By 1852, the Industrial Revolution was bringing Britain to levels of prosperity never before imagined. Conversely, British policy in Ireland saw only a rise in poverty. The Great Famine had killed approximately a million people, with another million having emigrated to England or to the United States. It was in this climate that the next British general election occurred. Much of the election revolved around the Corn Laws, which had protected British and Irish corn producers from rival imports from 1815 until its repeal in 1846. The repeal caused controversy within the House of Commons as the Conservative Prime Minister, Robert Peel (along with a small fraction of his MPs) voted with the Opposition to support it. The remainder of the Conservative Party had opposed repeal.

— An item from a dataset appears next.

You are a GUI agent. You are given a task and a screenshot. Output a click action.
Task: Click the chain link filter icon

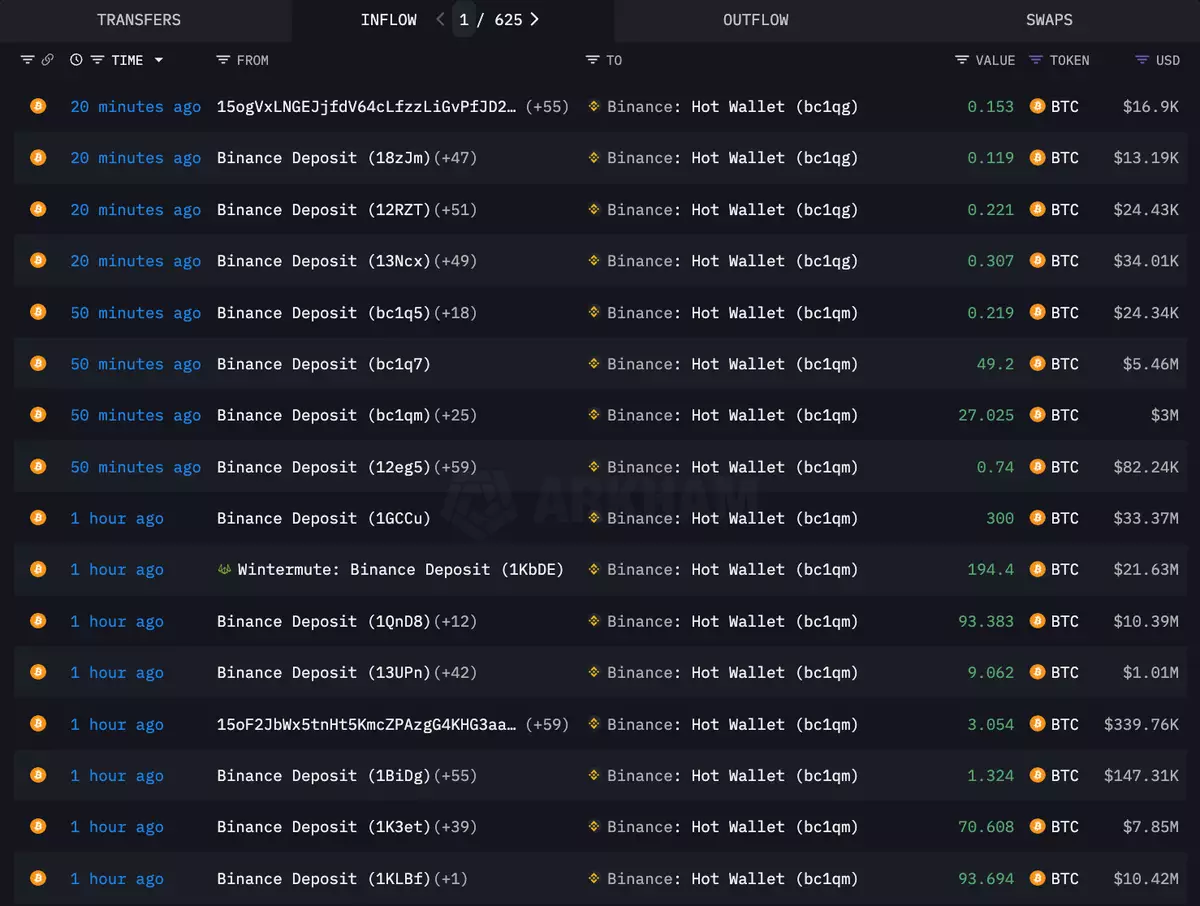(x=47, y=61)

Peel's faction of the party became known as the "Peelites". Another faction of MPs supporting the further removal of protectionist laws also began to side with the Whigs, becoming collectively known as the "Free Traders". In the election, the Whigs won the popular vote, but the Conservatives took more seats. The new Conservative leader, the Earl of Derby, became Prime Minister of a minority government which lasted until the end of the year, then replaced without an election by a Whig-Peelite coalition, with Lord Aberdeen of the Whigs taking office in Downing Street.

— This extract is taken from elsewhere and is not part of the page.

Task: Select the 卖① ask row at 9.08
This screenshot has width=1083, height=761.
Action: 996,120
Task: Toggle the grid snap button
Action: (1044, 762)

In Ireland, voting patterns remained similar to previous elections. Ulster remained the domain of the Conservatives, with support remaining in east Leinster as well. The Peelites only took two Irish seats: one each from Counties Cavan and Kerry. With the Repeal Association now defunct, the Whigs made advances in the rest of Ireland, but the majority of Whig MPs elected in Ireland instead sat as the Independent Irish Party, or the "Irish Brigade". They sought the repeal of the Ecclesiastical Titles Act which inhibited the powers of Catholic bishops in the UK, as well as campaigning for fair rent for Irish tenants. This party was formed by 48 elected MPs.